**WHAT YOU NEED TO DO**
Reproduce the passage on clinic incentives between "3.6 Preference among" and "implementation of CM.", inclusive, swapping "personnel" for "staff".

**PASSAGE**

────────────────────────────────────────

Front-Line Staff: “Clients get very motivated by the fact that they can come in earlier to dose, or get take-homes and don’t have to come in, or have less required counseling, you know. In that way, those types of social incentives are very effective.”
Front-Line Staff: “I’ve only had one client who benefitted from financial incentives. He was appreciative of it, though I don’t know that it necessarily helped him with any of the issues on which we were working clinically. But it did help him have gas for his car to get here.”
3.5 Perceived transportability
The GLMM included a significant effect of incentive type, F (1,120) = 26.55, p<.001. On average, social incentives were perceived to be more transportable (M=5.96, SD=.92) than were financial incentives (M = 4.91, SD=.90). Direct effects of CTN affiliation and personnel tier were nonsignificant, as were their respective interactions with incentive type (all p-values >.22). This suggests that pattern of transportability ratings was consistent across executive, clinical- supervisory, and front-line staff at both CTN and non-CTN clinics (see Table 1).
The corresponding content analysis again provided convergent validity. With respect to social incentives, 88% of transportability codes had positive valence. Code prevalence was 50% for staff treatment philosophy, 39% for staff familiarity, and 13% for staff capability. Prevalence of ‘other’ codes was 13%, reflecting staff interest to improve treatment experiences, opportunity for peer recognition among patients, and greater patient certainty about earned incentives. For financial incentives, 74% of transportability codes had negative valence. Code prevalence was 64% for staff treatment philosophy, 13% for staff familiarity, and 11% for staff capability. Prevalence of ‘other’ codes was 13%, reflecting negative public perception, incongruence with funders, and staff apathy. Interview excerpts of personnel at a 3rd OTP with prior experience implementing CM with social and financial incentives again offer conceptual elaboration:
Executive Director: “Staff would say ‘why do we have to give clients something tangible to encourage them to do something that they should want to do.’ They would feel that it’s not the right thing to do to try and motivate somebody by giving them vouchers or things like that.”
Clinical Supervisor: “Everything is time-consuming…you know, it’s part of the job. Social and financial incentives are both part of the clients’ needs, and we’re here to help the clients’ however we can. So if it takes an extra 5 minutes, then it takes an extra 5 minutes. It is what it is.”
Front-Line Staff: “With social incentives, staff is extremely comfortable with the time they take and complexity of the procedures. They may have opinions about ways to make sure we do certain things so those incentives aren’t being abused…but people are extremely comfortable using them here.”
Front-Line Staff: “Using social incentives is a pretty easy procedure…it’s not time-consuming, you know. And if clients have been clean and obtaining all their treatment recommendations, you know, why not let them earn a few take-home doses?”
3.6 Preference among incentive types
Responses to a forced-choice question regarding the preferred type of incentive for clinic use in future CM implementation were consistent with the previously-described pattern of results. Specifically, 92% of these community treatment personnel endorsed a preference to use social incentives in future clinic implementation of CM.

────────────────────────────────────────

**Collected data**
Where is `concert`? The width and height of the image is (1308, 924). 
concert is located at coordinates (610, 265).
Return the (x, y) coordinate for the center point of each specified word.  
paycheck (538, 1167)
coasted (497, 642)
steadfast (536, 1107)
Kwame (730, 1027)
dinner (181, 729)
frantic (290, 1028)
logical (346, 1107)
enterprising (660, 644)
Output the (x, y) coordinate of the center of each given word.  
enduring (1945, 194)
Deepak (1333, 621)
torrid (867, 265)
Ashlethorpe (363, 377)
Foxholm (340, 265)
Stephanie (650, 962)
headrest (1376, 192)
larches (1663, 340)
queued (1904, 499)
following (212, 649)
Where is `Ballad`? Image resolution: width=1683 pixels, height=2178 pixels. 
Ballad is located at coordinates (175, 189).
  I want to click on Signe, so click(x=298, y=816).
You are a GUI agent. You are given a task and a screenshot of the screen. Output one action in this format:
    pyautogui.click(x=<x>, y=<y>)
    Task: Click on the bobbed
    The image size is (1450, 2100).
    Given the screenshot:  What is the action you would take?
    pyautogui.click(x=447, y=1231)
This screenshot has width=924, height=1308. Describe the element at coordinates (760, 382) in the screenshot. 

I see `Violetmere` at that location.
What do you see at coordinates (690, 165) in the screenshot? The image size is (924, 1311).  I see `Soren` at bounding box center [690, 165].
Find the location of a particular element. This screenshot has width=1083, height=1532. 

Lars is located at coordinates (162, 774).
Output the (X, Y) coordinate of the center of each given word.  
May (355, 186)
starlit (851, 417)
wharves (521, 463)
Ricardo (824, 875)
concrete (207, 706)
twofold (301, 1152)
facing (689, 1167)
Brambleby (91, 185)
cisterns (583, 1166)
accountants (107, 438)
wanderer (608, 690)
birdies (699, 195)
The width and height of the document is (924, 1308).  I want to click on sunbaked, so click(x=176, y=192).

────────────────────────────────────────

**SOLUTION TO THE PROBLEM**
3.6 Preference among incentive types
Responses to a forced-choice question regarding the preferred type of incentive for clinic use in future CM implementation were consistent with the previously-described pattern of results. Specifically, 92% of these community treatment staff endorsed a preference to use social incentives in future clinic implementation of CM.